> TASKS TO PERFORM
(a) In the article on the cement factory expansion, when does the firm now expect to commission the phase three project?
(b) List every benefit of the expansion that the managing director names in the article on the cement factory expansion.
(c) Continue the article on the cement factory expansion from its final sentence, keeping its formal news style.

> EXTRACT PROVIDED
::::
Speaking to journalists in Lilongwe on Tuesday, the firm’s managing director Jitendra Patel said they have invested K10 billion in the third phase of their Kasungu factory expansion.

He said despite Covid-19 impact on the economy, they are undertaking phase three construction of the factory to produce 2 500 metric tonnes (MT) of cement per day from the current 900MT.

Patel: We have taken a calculated risk

Patel said the expansion means creation of more jobs, saving foreign exchange and inducing a drop in cement prices on the market.

He said: “We have taken a calculated risk. Originally we anticipated to commission the phase three project by end of this year, but due to Covid-19 impact we are expecting to commission it in June next year.”

The cement manufacturer also plans to expand to the Northern Region by constructing another factory in Mzuzu to produce about 100MT per day.
::::
> AVAILABLE DATA

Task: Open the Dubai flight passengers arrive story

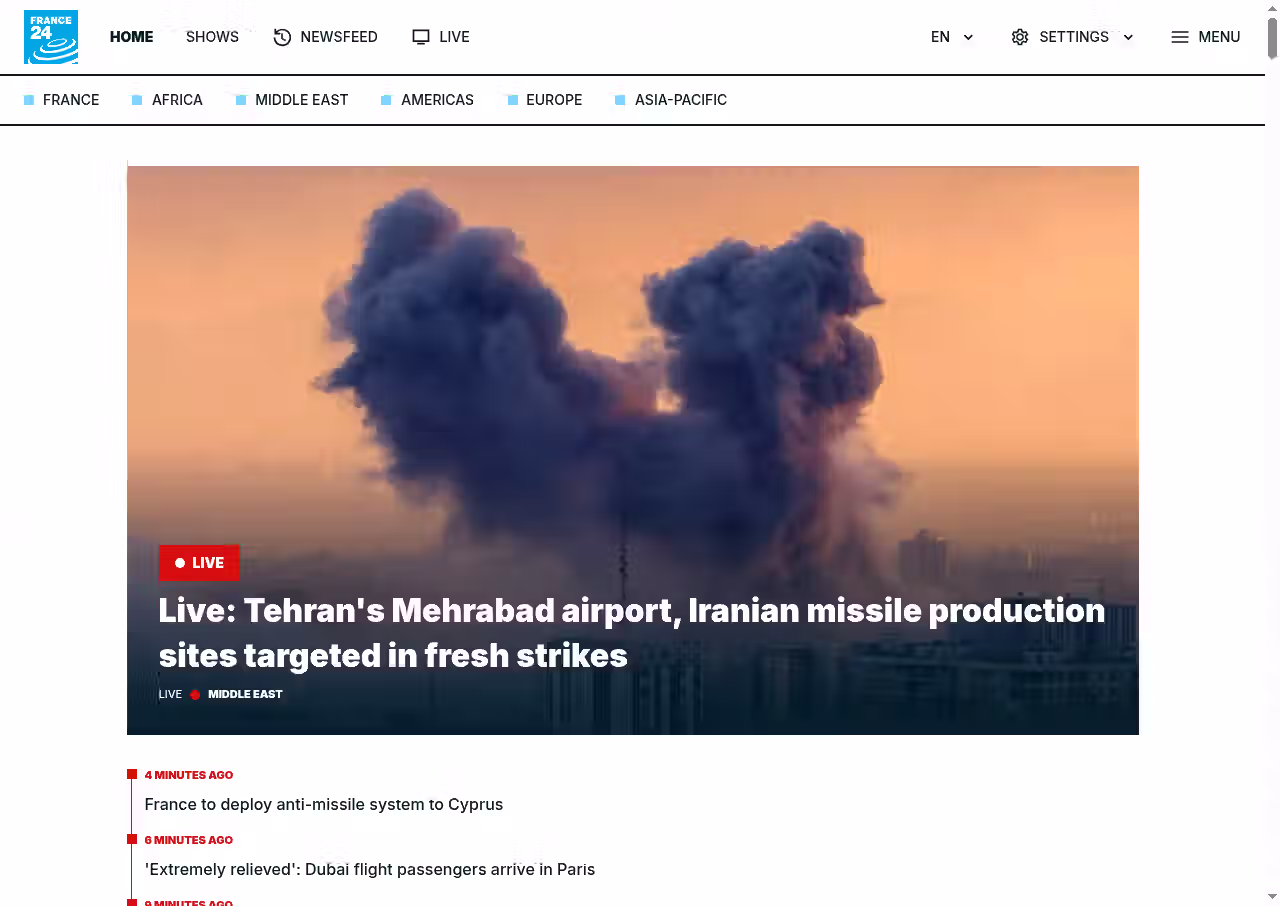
::::
> WRITTEN RESPONSES
(a) June next year.

(b) Creation of more jobs; saving foreign exchange; inducing a drop in cement prices on the market.

(c)
But Patel said the success of the projects will depend on the availability of stable electricity supply.

He said the company currently employs over 1 000 workers.

In an interview last week, Minister of Trade Sosten Gwengwe said the operationalisation of the Control of Goods Act will protect local manufacturers to enable import substitution.

He said the new law will ensure that only those products in deficit on the market are authorised to be imported.

Gwengwe said the law is in line with the Buy Malawi Strategy.